The tiny boring engineer, therefore, always settles a numerous family at the same banquet. The bowl, ample for a dozen or two, is emptied in perfect harmony.

Curiosity made me count the brood, to see if the mother was able to estimate the victuals and to proportion the number of guests to the sumptuousness of the fare provided. My notes mention fifty-four larvae in the cell of a masked Anthophora (Anthophora personata). No other census attained this figure. Possibly, two different mothers had laid their eggs in this crowded habitation. With the Mason bee of the Walls, I see the number of larvae vary, in different cells, between four and twenty-six; with the mason bee of the Sheds, between five and thirty-six; with the three-horned Osmia, who supplied me with the largest number of records, between seven and twenty-five; with the blue Osmia (Osmia cyanea, KIRB.), between five and six; with the Stelis (Stelis nasuta), between four and twelve.

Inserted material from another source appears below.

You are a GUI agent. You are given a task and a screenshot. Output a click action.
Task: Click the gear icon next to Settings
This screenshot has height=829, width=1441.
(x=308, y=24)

The first return and the last two seem to point to some relation between the abundance of provisions and the number of consumers. When the mother comes upon the bountiful larva of the masked Anthophora, she gives it half-a-hundred to feed; with the Stelis and the blue Osmia, n.i.g.g.ardly rations both, she contents herself with half-a-dozen. To introduce into the dining room only the number of boarders that the bill of fare will allow would certainly be a most deserving performance, especially as the insect is placed under very difficult conditions to judge the contents of the cell. These contents, which lie hidden under the ceiling, are invisible; and the insect can derive its information only from the outside of the nest, which varies in the different species. We should therefore have to admit the existence of a particular power of discrimination, a sort of discernment of the species, which is recognized as large or small from the outward aspect of its house. I refuse to go to this length in my conjectures, not that instinct seems to me incapable of such feats, but because of the particulars obtained from the three-horned Osmia and the two mason bees.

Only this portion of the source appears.